◆ **EXERCISE PROMPT**: Could you reproduce the lines below from the one with "Training en advies (236, 1410)" through the one with "Visit Us (692, 48)"? Keep both ends and add nothing.

(Collected data entries)
******************************
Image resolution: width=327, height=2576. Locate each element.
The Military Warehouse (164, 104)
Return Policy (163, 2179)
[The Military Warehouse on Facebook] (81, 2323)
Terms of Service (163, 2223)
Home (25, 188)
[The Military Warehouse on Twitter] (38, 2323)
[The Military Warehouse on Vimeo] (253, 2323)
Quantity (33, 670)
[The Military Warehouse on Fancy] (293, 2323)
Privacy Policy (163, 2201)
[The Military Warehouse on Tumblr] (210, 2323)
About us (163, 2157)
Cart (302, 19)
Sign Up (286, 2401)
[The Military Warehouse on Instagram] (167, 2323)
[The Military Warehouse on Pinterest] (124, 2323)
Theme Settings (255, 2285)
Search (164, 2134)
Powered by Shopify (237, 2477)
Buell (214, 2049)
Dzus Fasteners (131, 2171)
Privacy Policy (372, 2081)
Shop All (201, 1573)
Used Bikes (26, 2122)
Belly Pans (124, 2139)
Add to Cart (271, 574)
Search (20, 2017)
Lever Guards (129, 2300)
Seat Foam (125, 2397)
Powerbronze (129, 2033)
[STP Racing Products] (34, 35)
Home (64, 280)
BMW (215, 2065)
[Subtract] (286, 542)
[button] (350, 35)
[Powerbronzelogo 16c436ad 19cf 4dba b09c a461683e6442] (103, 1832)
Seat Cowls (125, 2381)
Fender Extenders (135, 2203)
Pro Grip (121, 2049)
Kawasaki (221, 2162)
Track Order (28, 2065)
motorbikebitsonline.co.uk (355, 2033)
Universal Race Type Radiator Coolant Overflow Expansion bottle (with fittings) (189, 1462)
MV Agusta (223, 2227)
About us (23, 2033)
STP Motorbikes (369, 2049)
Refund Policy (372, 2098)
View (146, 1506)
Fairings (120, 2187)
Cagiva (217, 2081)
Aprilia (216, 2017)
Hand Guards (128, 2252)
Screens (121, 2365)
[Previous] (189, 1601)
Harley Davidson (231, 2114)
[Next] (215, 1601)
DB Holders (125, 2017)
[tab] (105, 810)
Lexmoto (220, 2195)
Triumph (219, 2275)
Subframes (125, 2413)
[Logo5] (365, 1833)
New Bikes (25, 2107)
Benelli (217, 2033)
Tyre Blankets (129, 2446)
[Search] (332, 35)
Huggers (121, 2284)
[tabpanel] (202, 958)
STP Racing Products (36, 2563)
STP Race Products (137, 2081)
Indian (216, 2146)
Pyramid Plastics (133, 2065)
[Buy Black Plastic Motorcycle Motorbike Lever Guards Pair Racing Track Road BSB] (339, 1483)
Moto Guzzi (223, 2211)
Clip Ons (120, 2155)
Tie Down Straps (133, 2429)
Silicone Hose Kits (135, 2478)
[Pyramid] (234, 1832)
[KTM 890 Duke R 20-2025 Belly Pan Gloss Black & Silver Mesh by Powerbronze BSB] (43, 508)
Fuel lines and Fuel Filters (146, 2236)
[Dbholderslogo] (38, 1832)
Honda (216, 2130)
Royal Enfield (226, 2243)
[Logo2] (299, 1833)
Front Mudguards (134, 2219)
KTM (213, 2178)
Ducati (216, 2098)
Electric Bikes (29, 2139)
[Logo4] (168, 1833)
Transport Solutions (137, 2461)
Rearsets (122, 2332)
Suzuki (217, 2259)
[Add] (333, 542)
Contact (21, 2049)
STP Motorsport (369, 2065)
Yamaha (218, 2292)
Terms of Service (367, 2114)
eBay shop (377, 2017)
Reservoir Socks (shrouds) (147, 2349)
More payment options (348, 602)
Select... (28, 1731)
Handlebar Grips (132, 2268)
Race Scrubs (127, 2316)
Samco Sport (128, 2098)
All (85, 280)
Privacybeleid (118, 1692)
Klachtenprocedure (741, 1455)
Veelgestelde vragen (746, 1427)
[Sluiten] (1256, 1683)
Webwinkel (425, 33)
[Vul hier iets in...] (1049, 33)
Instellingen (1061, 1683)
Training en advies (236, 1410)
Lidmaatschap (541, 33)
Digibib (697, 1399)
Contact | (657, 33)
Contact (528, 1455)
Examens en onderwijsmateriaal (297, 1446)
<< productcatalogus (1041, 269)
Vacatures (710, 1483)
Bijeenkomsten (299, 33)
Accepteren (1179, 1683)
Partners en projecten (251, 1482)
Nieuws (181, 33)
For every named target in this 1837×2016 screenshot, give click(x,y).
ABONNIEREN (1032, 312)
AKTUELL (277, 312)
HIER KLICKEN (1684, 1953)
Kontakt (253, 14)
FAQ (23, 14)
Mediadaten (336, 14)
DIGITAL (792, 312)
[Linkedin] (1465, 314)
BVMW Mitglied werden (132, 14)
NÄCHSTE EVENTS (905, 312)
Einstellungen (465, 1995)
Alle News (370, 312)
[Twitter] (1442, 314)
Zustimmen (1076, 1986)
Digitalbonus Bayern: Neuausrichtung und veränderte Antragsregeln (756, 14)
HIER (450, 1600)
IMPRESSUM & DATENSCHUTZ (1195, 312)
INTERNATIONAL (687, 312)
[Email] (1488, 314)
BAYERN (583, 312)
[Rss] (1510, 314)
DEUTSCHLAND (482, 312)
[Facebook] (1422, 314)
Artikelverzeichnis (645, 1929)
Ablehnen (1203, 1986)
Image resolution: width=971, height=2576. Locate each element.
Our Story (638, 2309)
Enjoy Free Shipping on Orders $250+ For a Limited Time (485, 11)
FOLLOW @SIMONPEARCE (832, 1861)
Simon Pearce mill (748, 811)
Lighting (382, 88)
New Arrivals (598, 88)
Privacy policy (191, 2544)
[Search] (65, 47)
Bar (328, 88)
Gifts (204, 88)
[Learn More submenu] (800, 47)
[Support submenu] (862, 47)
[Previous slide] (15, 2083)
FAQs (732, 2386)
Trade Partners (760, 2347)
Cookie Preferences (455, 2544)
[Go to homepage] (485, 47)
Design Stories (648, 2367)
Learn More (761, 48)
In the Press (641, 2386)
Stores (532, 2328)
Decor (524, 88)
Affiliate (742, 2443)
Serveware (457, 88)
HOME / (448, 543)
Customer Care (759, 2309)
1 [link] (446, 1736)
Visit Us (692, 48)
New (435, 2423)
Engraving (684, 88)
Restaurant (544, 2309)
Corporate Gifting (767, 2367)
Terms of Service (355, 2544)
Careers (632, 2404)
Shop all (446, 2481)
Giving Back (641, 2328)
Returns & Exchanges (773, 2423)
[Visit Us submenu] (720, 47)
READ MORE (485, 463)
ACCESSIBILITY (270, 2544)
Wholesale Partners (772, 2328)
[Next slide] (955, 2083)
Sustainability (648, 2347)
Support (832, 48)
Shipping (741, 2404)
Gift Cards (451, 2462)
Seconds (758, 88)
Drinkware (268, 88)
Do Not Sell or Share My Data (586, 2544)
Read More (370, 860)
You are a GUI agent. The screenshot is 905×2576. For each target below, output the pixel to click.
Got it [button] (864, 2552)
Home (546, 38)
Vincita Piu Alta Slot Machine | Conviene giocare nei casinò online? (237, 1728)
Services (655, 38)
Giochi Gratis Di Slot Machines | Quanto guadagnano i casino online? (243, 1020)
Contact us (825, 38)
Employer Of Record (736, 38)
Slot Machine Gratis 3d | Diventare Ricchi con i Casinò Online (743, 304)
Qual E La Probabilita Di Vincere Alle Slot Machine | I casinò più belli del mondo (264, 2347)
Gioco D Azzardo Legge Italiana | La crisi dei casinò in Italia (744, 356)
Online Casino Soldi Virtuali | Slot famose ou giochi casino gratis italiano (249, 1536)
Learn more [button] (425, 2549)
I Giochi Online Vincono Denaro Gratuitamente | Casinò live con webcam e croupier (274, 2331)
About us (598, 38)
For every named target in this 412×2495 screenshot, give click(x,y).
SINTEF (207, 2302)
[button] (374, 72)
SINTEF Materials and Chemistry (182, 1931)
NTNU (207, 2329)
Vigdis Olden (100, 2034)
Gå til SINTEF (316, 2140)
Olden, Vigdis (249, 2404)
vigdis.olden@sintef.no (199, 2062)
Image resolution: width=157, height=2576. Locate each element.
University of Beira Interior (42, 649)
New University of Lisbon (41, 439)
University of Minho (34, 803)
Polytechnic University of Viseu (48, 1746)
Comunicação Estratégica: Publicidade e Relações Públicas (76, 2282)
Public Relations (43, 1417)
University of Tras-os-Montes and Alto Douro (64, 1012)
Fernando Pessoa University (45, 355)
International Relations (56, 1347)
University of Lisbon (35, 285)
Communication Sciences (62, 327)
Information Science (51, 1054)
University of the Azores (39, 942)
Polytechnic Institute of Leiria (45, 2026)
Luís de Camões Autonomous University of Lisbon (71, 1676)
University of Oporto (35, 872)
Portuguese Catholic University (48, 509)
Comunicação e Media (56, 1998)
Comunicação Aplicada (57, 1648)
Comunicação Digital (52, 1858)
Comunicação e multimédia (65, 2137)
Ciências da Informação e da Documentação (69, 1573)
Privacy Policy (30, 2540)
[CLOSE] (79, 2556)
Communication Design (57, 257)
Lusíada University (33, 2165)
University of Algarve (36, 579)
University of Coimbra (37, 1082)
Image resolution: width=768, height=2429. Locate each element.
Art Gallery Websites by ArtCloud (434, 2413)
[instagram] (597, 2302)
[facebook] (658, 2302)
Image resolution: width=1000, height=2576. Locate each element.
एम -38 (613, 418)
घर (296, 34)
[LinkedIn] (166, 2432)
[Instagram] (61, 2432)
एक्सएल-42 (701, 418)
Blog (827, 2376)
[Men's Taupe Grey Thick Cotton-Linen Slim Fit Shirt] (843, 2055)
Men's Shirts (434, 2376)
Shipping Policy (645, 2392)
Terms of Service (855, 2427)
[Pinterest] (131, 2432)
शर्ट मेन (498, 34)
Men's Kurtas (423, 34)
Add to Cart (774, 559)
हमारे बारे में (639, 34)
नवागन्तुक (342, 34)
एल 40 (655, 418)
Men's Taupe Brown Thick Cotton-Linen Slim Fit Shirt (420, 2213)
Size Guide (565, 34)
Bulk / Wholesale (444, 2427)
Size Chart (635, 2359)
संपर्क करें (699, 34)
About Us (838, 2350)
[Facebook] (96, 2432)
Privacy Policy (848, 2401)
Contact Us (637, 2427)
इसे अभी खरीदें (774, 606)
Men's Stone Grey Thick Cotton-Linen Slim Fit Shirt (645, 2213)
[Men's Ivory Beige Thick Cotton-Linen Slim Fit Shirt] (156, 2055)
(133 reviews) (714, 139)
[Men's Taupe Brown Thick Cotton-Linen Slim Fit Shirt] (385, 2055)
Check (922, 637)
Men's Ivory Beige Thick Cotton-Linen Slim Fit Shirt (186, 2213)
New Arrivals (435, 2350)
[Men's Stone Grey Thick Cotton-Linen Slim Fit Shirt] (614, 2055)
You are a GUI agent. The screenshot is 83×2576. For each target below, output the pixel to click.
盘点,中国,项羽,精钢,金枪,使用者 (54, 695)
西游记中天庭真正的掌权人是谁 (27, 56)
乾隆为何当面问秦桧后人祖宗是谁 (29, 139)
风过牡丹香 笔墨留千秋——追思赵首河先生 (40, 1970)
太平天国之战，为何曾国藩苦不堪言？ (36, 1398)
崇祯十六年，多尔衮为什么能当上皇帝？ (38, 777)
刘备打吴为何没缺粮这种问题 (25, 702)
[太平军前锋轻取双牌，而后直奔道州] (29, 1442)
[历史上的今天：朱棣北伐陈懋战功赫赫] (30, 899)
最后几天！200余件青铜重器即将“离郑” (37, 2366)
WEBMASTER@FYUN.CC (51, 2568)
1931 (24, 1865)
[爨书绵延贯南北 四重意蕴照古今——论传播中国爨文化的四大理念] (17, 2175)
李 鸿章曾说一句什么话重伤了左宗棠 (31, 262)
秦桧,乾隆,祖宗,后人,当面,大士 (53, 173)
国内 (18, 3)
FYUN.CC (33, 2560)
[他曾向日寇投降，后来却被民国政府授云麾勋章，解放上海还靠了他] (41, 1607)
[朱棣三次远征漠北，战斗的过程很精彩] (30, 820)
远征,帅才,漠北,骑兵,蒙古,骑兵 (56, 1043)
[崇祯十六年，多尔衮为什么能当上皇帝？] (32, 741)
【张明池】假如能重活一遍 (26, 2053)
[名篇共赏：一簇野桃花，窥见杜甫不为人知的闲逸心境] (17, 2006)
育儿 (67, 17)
******************************
◆ **TASK ANSWER**:
Training en advies (236, 1410)
Lidmaatschap (541, 33)
Digibib (697, 1399)
Contact | (657, 33)
Contact (528, 1455)
Examens en onderwijsmateriaal (297, 1446)
<< productcatalogus (1041, 269)
Vacatures (710, 1483)
Bijeenkomsten (299, 33)
Accepteren (1179, 1683)
Partners en projecten (251, 1482)
Nieuws (181, 33)
For every named target in this 1837×2016 screenshot, give click(x,y).
ABONNIEREN (1032, 312)
AKTUELL (277, 312)
HIER KLICKEN (1684, 1953)
Kontakt (253, 14)
FAQ (23, 14)
Mediadaten (336, 14)
DIGITAL (792, 312)
[Linkedin] (1465, 314)
BVMW Mitglied werden (132, 14)
NÄCHSTE EVENTS (905, 312)
Einstellungen (465, 1995)
Alle News (370, 312)
[Twitter] (1442, 314)
Zustimmen (1076, 1986)
Digitalbonus Bayern: Neuausrichtung und veränderte Antragsregeln (756, 14)
HIER (450, 1600)
IMPRESSUM & DATENSCHUTZ (1195, 312)
INTERNATIONAL (687, 312)
[Email] (1488, 314)
BAYERN (583, 312)
[Rss] (1510, 314)
DEUTSCHLAND (482, 312)
[Facebook] (1422, 314)
Artikelverzeichnis (645, 1929)
Ablehnen (1203, 1986)
Image resolution: width=971, height=2576. Locate each element.
Our Story (638, 2309)
Enjoy Free Shipping on Orders $250+ For a Limited Time (485, 11)
FOLLOW @SIMONPEARCE (832, 1861)
Simon Pearce mill (748, 811)
Lighting (382, 88)
New Arrivals (598, 88)
Privacy policy (191, 2544)
[Search] (65, 47)
Bar (328, 88)
Gifts (204, 88)
[Learn More submenu] (800, 47)
[Support submenu] (862, 47)
[Previous slide] (15, 2083)
FAQs (732, 2386)
Trade Partners (760, 2347)
Cookie Preferences (455, 2544)
[Go to homepage] (485, 47)
Design Stories (648, 2367)
Learn More (761, 48)
In the Press (641, 2386)
Stores (532, 2328)
Decor (524, 88)
Affiliate (742, 2443)
Serveware (457, 88)
HOME / (448, 543)
Customer Care (759, 2309)
1 [link] (446, 1736)
Visit Us (692, 48)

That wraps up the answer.